DATA Start Marker
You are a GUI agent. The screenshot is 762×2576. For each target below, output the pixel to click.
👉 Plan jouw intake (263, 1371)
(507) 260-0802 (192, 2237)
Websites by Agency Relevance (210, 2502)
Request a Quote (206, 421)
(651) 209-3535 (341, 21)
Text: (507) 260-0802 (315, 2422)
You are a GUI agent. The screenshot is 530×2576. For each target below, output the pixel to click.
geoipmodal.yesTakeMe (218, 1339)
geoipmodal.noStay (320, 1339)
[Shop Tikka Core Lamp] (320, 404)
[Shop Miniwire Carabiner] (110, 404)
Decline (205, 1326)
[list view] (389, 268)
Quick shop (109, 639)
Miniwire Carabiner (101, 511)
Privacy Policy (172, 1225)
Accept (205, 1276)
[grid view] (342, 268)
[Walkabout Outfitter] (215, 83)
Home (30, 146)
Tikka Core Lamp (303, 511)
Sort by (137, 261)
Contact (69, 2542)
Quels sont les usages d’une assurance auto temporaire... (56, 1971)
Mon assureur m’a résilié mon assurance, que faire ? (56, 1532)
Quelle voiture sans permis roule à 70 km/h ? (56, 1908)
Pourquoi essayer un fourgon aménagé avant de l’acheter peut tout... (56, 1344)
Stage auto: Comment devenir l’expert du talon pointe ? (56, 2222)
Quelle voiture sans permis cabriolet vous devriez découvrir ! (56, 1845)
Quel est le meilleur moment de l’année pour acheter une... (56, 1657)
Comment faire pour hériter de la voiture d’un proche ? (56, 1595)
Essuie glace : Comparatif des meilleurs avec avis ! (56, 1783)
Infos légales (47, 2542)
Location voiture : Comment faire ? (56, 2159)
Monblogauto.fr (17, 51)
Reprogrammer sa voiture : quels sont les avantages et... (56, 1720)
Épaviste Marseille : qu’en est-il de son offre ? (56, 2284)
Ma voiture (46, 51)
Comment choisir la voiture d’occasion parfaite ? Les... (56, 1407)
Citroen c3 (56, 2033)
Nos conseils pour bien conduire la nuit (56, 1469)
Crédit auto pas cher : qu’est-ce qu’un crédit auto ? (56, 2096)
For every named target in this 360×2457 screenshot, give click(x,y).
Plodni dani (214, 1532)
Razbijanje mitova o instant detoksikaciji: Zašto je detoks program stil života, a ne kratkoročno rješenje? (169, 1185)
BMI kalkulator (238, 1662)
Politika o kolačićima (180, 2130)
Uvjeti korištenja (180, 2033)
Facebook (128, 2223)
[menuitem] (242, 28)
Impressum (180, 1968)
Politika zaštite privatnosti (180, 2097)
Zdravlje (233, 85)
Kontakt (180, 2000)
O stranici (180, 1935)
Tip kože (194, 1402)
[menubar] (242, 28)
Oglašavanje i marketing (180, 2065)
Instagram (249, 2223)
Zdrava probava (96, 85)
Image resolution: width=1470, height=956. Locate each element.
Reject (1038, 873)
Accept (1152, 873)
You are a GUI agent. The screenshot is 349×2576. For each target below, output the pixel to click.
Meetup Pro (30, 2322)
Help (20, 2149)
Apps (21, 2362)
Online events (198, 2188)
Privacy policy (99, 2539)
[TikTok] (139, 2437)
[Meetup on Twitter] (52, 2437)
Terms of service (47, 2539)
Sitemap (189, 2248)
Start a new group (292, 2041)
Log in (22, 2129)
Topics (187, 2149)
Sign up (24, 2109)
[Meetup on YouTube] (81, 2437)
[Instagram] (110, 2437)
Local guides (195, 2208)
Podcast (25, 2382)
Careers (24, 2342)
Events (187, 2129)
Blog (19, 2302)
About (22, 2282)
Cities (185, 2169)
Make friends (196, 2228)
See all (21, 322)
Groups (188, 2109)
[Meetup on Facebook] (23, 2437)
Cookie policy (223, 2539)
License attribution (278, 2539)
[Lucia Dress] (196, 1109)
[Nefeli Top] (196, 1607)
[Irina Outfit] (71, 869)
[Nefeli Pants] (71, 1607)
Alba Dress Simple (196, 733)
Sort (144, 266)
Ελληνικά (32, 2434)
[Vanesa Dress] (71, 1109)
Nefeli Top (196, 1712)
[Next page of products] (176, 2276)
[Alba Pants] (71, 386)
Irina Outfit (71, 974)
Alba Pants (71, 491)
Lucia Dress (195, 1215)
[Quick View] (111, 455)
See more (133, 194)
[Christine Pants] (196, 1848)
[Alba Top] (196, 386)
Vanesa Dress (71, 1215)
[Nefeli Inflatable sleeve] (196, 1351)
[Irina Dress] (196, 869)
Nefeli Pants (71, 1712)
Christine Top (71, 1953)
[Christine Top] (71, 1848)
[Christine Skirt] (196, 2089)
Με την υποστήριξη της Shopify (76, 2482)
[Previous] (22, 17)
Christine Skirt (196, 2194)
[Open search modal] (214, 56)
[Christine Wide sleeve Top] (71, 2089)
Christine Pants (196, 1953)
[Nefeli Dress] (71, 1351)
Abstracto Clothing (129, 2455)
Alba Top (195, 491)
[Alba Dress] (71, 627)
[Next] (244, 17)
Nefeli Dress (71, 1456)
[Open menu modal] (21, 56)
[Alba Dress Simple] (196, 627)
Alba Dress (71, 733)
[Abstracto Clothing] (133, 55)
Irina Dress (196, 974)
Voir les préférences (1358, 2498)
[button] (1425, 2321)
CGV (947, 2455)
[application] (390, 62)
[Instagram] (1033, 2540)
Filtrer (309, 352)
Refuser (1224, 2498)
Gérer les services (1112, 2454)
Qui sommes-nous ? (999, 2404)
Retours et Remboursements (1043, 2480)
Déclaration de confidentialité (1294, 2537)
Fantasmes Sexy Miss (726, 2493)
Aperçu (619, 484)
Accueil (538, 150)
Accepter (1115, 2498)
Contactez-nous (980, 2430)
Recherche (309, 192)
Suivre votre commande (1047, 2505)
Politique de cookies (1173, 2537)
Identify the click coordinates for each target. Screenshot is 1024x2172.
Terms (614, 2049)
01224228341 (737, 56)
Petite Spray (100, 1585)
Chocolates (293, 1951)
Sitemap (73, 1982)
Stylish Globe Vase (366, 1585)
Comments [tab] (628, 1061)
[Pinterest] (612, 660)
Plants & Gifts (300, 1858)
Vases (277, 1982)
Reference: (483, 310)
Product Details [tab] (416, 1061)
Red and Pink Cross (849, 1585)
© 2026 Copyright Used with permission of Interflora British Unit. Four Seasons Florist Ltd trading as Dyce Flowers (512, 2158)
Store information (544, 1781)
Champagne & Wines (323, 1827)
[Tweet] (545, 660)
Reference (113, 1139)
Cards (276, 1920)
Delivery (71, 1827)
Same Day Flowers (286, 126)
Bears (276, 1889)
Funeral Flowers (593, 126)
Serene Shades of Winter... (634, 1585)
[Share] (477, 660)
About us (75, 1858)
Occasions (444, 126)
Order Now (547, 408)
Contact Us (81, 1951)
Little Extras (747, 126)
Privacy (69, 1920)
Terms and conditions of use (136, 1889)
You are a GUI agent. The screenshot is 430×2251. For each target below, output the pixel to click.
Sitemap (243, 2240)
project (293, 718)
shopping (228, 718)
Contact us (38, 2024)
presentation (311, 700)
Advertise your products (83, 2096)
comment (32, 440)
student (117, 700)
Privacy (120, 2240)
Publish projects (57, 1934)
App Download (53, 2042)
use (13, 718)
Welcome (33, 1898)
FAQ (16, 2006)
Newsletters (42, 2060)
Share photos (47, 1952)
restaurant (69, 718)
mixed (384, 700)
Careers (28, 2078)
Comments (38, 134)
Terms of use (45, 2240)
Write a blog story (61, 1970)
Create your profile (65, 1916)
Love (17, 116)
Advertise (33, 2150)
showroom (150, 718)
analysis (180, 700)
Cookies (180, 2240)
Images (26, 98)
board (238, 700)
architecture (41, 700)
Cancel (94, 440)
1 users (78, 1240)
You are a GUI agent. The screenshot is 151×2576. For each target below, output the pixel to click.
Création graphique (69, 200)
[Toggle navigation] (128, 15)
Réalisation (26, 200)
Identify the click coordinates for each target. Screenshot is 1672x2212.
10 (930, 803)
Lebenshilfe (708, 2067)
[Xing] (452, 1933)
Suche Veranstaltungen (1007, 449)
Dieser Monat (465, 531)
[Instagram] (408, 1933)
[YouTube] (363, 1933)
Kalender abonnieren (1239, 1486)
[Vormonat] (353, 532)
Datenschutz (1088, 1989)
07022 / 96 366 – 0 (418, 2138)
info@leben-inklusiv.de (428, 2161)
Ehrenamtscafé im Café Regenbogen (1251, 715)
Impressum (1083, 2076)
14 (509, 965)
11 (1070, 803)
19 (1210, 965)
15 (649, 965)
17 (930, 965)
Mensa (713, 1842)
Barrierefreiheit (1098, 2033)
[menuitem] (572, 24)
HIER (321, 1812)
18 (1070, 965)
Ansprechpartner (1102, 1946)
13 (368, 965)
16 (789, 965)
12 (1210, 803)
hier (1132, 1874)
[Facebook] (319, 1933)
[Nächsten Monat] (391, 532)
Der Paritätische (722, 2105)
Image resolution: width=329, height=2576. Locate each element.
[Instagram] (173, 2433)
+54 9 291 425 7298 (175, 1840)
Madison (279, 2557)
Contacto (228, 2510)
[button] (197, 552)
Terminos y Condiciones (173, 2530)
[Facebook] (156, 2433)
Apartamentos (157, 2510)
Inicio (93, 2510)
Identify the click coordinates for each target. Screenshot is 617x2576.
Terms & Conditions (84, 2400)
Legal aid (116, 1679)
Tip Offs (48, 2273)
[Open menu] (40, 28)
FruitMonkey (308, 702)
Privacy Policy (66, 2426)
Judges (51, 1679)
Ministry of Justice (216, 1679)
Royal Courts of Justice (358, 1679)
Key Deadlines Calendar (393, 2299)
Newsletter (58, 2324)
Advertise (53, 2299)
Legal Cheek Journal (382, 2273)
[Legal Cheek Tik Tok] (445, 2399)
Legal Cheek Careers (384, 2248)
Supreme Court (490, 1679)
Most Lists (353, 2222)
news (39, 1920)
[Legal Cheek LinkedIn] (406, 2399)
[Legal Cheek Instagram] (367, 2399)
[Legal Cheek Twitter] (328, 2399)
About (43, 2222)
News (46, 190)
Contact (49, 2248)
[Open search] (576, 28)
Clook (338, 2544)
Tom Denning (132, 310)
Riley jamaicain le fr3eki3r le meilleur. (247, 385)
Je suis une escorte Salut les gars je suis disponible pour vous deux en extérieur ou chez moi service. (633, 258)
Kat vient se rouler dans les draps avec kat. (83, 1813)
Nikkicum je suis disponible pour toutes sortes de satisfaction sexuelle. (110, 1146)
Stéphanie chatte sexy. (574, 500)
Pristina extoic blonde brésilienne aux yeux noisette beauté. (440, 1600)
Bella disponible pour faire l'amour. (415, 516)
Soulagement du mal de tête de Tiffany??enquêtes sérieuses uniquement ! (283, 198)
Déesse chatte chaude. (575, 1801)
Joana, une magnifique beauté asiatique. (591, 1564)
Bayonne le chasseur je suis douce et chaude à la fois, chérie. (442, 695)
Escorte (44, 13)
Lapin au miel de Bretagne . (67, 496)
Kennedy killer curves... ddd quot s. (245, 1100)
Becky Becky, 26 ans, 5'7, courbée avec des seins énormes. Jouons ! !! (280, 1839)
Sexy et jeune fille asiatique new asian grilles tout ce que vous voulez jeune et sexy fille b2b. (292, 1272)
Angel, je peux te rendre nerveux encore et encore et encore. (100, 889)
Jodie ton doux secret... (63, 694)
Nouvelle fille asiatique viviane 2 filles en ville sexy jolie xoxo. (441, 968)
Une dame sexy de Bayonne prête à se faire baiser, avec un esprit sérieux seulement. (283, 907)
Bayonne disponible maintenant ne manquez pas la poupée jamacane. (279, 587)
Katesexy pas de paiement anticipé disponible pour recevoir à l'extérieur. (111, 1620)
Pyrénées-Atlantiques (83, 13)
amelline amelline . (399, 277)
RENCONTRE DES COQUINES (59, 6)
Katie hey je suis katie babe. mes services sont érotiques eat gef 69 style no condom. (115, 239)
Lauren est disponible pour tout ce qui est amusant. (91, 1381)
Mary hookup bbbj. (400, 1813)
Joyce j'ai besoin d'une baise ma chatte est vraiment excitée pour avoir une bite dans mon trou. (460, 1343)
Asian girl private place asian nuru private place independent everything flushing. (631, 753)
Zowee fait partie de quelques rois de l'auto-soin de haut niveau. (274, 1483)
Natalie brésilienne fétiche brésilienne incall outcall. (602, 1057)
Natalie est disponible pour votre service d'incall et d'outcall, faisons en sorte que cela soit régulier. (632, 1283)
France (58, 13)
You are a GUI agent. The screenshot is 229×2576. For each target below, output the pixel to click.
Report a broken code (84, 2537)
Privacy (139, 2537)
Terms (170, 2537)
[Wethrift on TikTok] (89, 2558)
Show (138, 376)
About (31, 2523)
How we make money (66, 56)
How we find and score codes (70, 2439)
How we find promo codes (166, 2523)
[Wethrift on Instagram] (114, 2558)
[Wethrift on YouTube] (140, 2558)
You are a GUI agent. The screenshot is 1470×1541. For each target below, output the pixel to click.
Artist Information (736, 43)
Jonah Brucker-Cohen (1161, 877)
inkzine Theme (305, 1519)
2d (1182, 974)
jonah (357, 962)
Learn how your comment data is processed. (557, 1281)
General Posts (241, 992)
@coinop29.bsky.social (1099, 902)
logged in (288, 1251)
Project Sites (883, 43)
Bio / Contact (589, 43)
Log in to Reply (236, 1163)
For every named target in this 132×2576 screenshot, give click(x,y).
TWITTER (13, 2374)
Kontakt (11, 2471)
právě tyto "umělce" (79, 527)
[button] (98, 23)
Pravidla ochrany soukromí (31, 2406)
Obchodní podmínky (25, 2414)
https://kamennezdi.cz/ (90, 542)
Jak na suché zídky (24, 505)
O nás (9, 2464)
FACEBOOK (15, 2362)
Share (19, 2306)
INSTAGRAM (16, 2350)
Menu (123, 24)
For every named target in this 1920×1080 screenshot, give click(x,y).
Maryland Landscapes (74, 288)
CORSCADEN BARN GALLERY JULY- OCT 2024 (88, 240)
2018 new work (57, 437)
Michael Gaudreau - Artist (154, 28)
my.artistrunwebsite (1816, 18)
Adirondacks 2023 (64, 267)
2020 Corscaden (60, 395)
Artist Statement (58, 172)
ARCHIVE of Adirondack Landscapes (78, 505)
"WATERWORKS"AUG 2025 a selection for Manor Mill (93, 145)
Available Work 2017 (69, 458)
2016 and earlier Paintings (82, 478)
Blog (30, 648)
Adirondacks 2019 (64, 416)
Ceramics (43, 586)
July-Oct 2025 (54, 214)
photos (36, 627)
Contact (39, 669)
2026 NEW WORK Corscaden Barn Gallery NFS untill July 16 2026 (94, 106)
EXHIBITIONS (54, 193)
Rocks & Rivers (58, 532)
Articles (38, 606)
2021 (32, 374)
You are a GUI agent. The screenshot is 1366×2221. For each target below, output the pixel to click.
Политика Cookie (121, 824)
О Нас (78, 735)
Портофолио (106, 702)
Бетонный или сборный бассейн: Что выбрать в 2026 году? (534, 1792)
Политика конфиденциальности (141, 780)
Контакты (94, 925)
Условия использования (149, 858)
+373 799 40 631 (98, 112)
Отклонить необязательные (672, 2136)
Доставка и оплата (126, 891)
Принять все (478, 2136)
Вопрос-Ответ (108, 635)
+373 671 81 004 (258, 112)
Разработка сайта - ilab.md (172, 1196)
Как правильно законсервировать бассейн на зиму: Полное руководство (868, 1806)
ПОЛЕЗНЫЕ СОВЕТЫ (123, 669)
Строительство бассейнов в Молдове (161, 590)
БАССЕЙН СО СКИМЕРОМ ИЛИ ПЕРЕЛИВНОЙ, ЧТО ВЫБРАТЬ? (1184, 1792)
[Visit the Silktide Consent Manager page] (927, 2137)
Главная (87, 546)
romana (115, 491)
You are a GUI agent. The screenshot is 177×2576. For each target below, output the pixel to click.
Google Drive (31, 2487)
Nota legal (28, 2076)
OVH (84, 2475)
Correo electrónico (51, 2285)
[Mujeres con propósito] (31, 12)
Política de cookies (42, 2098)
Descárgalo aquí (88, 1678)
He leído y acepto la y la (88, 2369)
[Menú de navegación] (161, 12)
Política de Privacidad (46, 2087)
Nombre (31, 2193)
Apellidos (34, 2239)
DATA End Marker
All lines in the listing above from the line containing "Image resolution: width=1470, height=956." to the line containing "[Alba Dress Simple] (196, 627)", inclusive, should be retyped exactly; no other lines should appear.

Image resolution: width=1470, height=956. Locate each element.
Reject (1038, 873)
Accept (1152, 873)
You are a GUI agent. The screenshot is 349×2576. For each target below, output the pixel to click.
Meetup Pro (30, 2322)
Help (20, 2149)
Apps (21, 2362)
Online events (198, 2188)
Privacy policy (99, 2539)
[TikTok] (139, 2437)
[Meetup on Twitter] (52, 2437)
Terms of service (47, 2539)
Sitemap (189, 2248)
Start a new group (292, 2041)
Log in (22, 2129)
Topics (187, 2149)
Sign up (24, 2109)
[Meetup on YouTube] (81, 2437)
[Instagram] (110, 2437)
Local guides (195, 2208)
Podcast (25, 2382)
Careers (24, 2342)
Events (187, 2129)
Blog (19, 2302)
About (22, 2282)
Cities (185, 2169)
Make friends (196, 2228)
See all (21, 322)
Groups (188, 2109)
[Meetup on Facebook] (23, 2437)
Cookie policy (223, 2539)
License attribution (278, 2539)
[Lucia Dress] (196, 1109)
[Nefeli Top] (196, 1607)
[Irina Outfit] (71, 869)
[Nefeli Pants] (71, 1607)
Alba Dress Simple (196, 733)
Sort (144, 266)
Ελληνικά (32, 2434)
[Vanesa Dress] (71, 1109)
Nefeli Top (196, 1712)
[Next page of products] (176, 2276)
[Alba Pants] (71, 386)
Irina Outfit (71, 974)
Alba Pants (71, 491)
Lucia Dress (195, 1215)
[Quick View] (111, 455)
See more (133, 194)
[Christine Pants] (196, 1848)
[Alba Top] (196, 386)
Vanesa Dress (71, 1215)
[Nefeli Inflatable sleeve] (196, 1351)
[Irina Dress] (196, 869)
Nefeli Pants (71, 1712)
Christine Top (71, 1953)
[Christine Top] (71, 1848)
[Christine Skirt] (196, 2089)
Με την υποστήριξη της Shopify (76, 2482)
[Previous] (22, 17)
Christine Skirt (196, 2194)
[Open search modal] (214, 56)
[Christine Wide sleeve Top] (71, 2089)
Christine Pants (196, 1953)
[Nefeli Dress] (71, 1351)
Abstracto Clothing (129, 2455)
Alba Top (195, 491)
[Alba Dress] (71, 627)
[Next] (244, 17)
Nefeli Dress (71, 1456)
[Open menu modal] (21, 56)
[Alba Dress Simple] (196, 627)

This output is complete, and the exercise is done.